• TASK PROMPT:
Locate the line containing "Select the Gradient tool" in the material below. Copy that line and all following lines through the end exactly, omitting any pictures.
........
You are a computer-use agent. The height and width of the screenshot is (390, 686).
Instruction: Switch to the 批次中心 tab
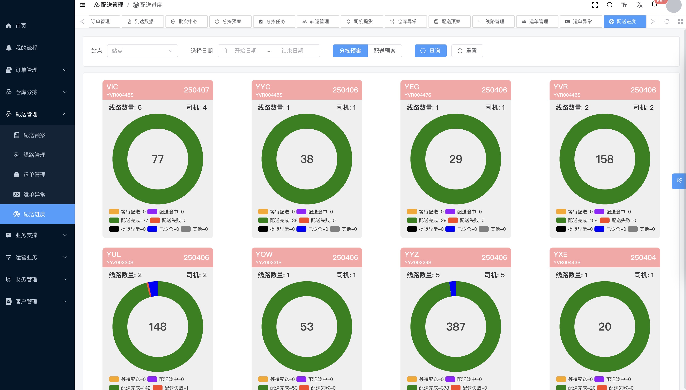tap(186, 21)
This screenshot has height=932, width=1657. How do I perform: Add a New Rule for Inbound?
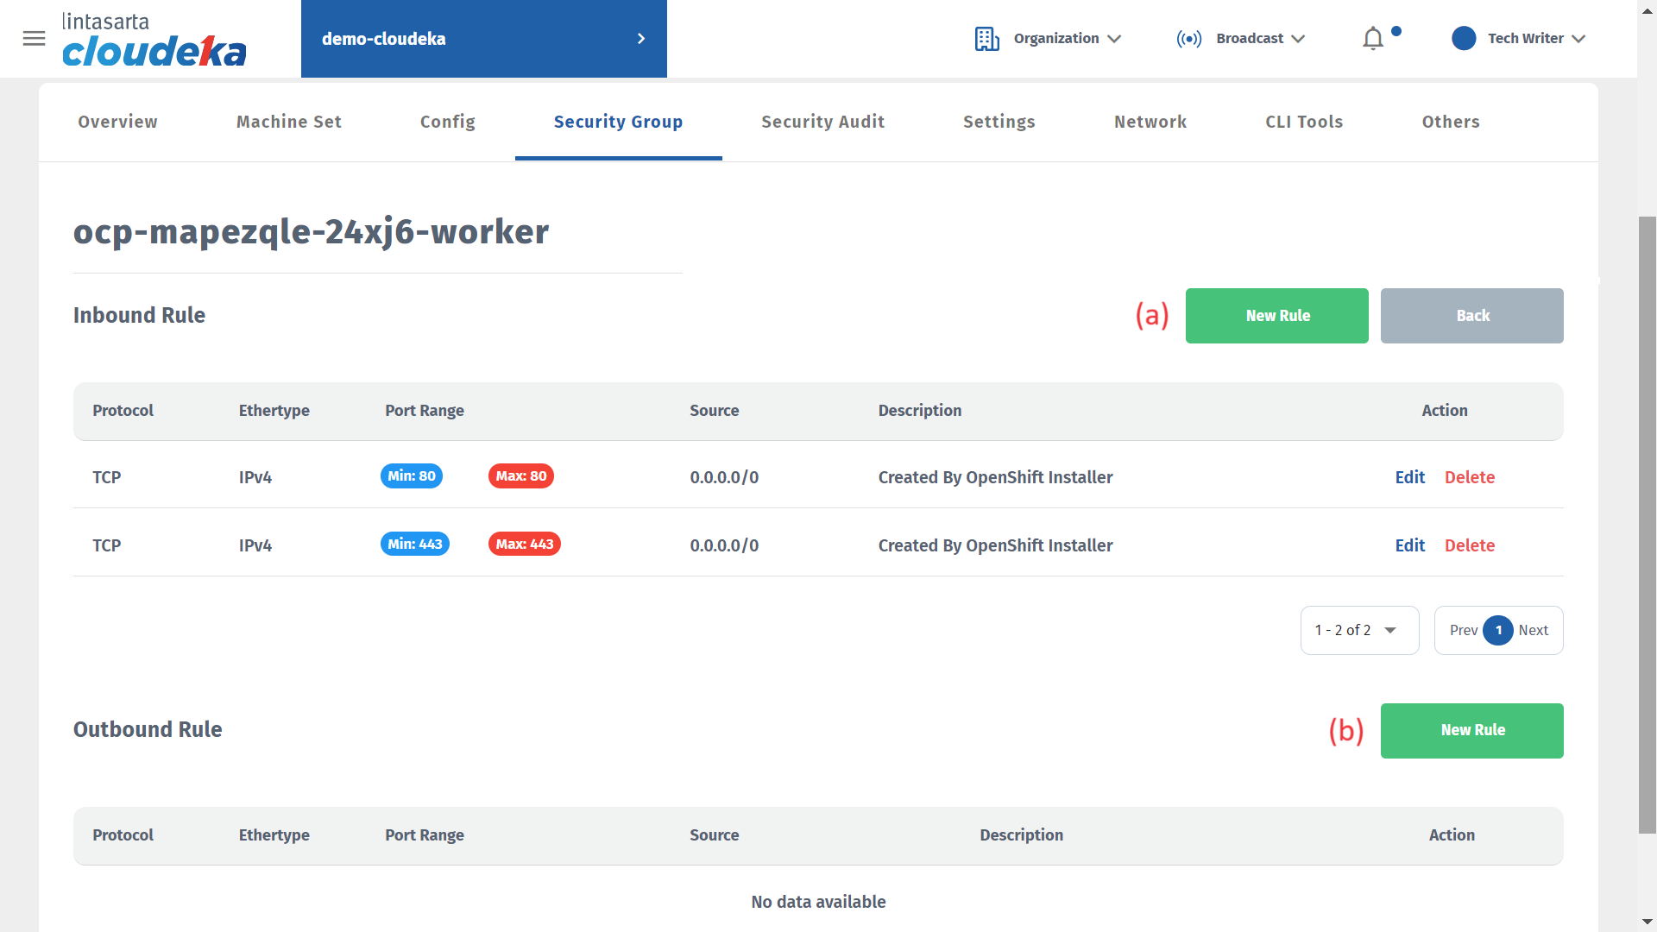[x=1276, y=316]

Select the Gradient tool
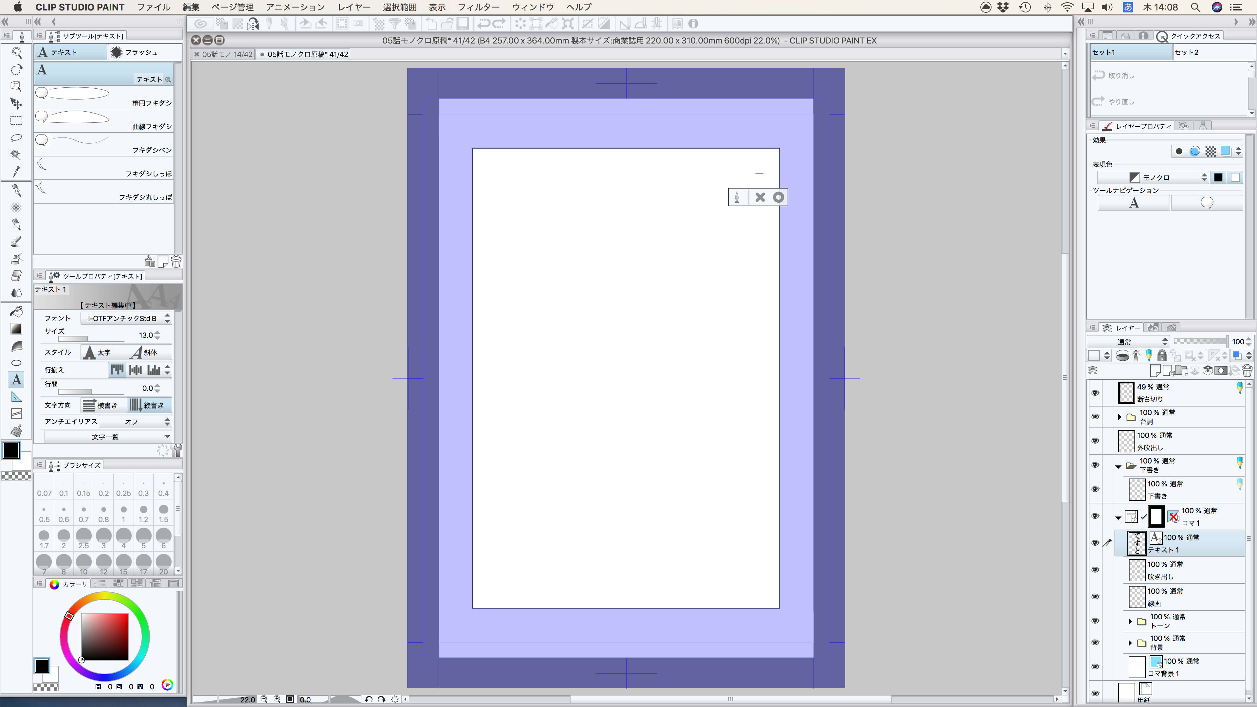(x=16, y=329)
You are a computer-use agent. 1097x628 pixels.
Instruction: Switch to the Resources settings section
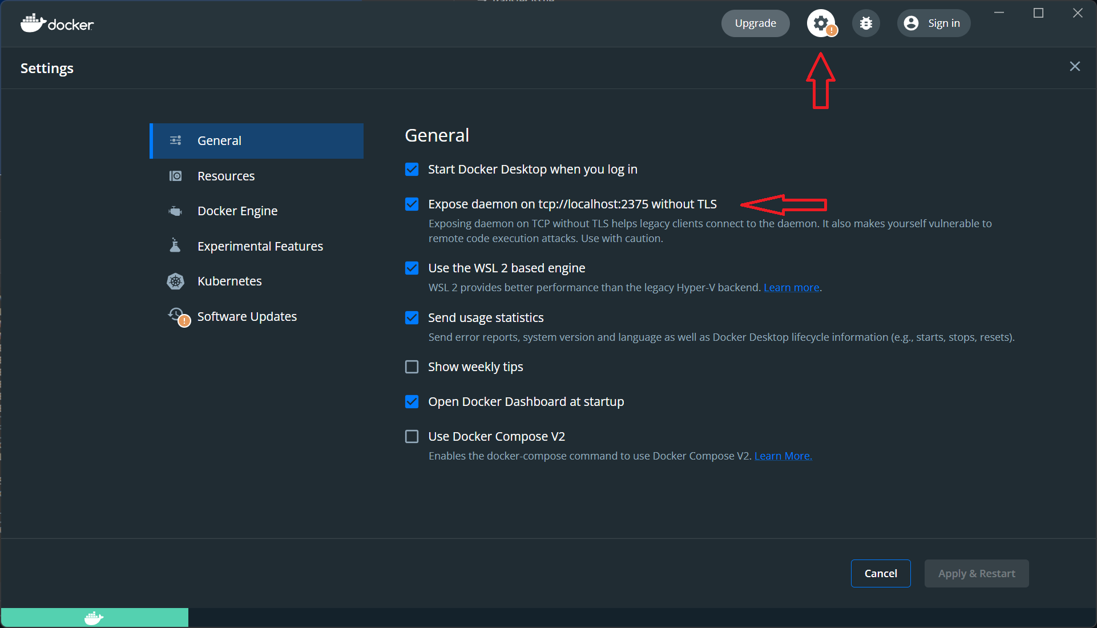tap(226, 176)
........
• WRITTEN RESPONSE:
Select the Gradient tool
(x=16, y=329)
You are a computer-use agent. 1097x628 pixels.
Instruction: Switch to the Resources settings section
tap(226, 176)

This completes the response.